Therapeutic strategies for renal tubular dysfunction

  • 1. Treatment of Hypocitraturia
    • 1.1 Oral citrate supplementation
      • 1.1.1 Young children
        • Preferred treatment (1): Liquid potassium citrate 1 mEq/kg q24h in three divided doses
      • 1.1.2 Older children and adults
        • Preferred treatment (1): Potassium citrate tablets 10 mEq q24h in three divided doses
        Note (1): Citrate should be used cautiously and monitored as it may cause hypertension and hyperkalemia.
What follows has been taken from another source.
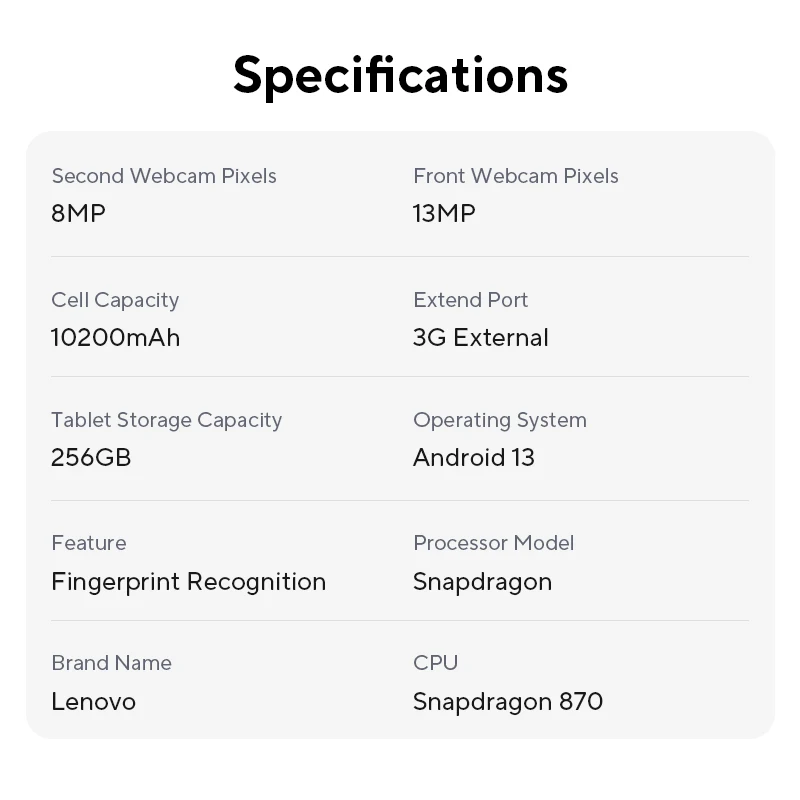Image resolution: width=800 pixels, height=800 pixels.
Task: Select the Processor Model label
Action: (x=493, y=543)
Hyperkalemia can be life-threatening in the setting of renal impairment.
  • 2. Treatment of Hypocitraturia
    • 2.1 Thiazide diuretics
      • 1.1.1 Young children
        • Preferred treatment (1): Chlorthalidone (liquid preparation)
      • 1.1.2 Older children and adults
        • Preferred treatment (1): Hydrochlorothiazide (tablets)
        Note (1): Interval urinary calcium-to-creatinine ratios are used to monitor the efficacy of therapy.
  • 3. Treatment of Proteinuria[2][3]
    • Preferred treatment (1): Angiotensin receptor blocker
    • Preferred treatment (2): Angiotensin converting enzyme inhibitor

Therapeutic strategies for platelet dysfunction

  • 1. Treatment of platelet dysfunction/von Willebrand disease[4]
    • 1.1 Antifibrinolytics
      • 1.1.1 For oral hemorrhage
        • Preferred treatment (1): ɛ-aminocaproic acid (Amicar), “swish for 30 seconds and spit” 1.25 g q6h
      • 1.1.2. For more severe mucosal-associated bleeding
        • Preferred treatment (1): ɛ-aminocaproic acid (Amicar), an i.v. bolus of 4 g in 250 ml of D5W/NS infused over 1 hour followed by a drip of 1 g/h (50 ml/h) for 8 hours or until bleeding is controlled is needed.
        • Alternative treatment (1): ɛ-aminocaproic acid (Amicar), PO 5g in first hour, followed by 1 g/h orally for 8 h or until hemorrhage is controlled (if i.v. form is unavailable).
        Note (1): Contraindications of Amicar include individuals with disseminated intravascular coagulation and if activated prothrombin complex concentrate (FEIBA) has been used.
        Note (2): Absence of genitourinary tract bleeding should be ensured as inhibition of fibrinolysos may lead to an obstructive nephropathy.
    • 1.2 Vasopressin analogues
      • Preferred treatment (1): Deamino-8-D-arginine vasopressin (DAVPP)
      Note (1): Deamino-8-D-arginine vasopressin (DDAVP) administration carries the risk of fluid overload and hyponatremia in the setting of i.v. glucose administration and must be used with caution in GSD type 1 patients.

References

  1. 1.0 1.1 Kishnani, Priya S.; Austin, Stephanie L.; Abdenur, Jose E.; Arn, Pamela; Bali, Deeksha S.; Boney, Anne; Chung, Wendy K.; Dagli, Aditi I.; Dale, David; Koeberl, Dwight; Somers, Michael J.; Burns Wechsler, Stephanie; Weinstein, David A.; Wolfsdorf, Joseph I.; Watson, Michael S. (2014). "Diagnosis and management of glycogen storage disease type I: a practice guideline of the American College of Medical Genetics and Genomics". Genetics in Medicine. doi:10.1038/gim.2014.128. ISSN 1098-3600.
  2. MacKinnon M, Shurraw S, Akbari A, Knoll GA, Jaffey J, Clark HD (2006). "Combination therapy with an angiotensin receptor blocker and an ACE inhibitor in proteinuric renal disease: a systematic review of the efficacy and safety data". Am J Kidney Dis. 48 (1): 8–20. doi:10.1053/j.ajkd.2006.04.077. PMID 16797382.
  3. Melis D, Parenti G, Gatti R, Casa RD, Parini R, Riva E; et al. (2005). "Efficacy of ACE-inhibitor therapy on renal disease in glycogen storage disease type 1: a multicentre retrospective study". Clin Endocrinol (Oxf). 63 (1): 19–25. doi:10.1111/j.1365-2265.2005.02292.x. PMID 15963056.
  4. Marti GE, Rick ME, Sidbury J, Gralnick HR (1986). "DDAVP infusion in five patients with type Ia glycogen storage disease and associated correction of prolonged bleeding times". Blood. 68 (1): 180–4. PMID 3087438.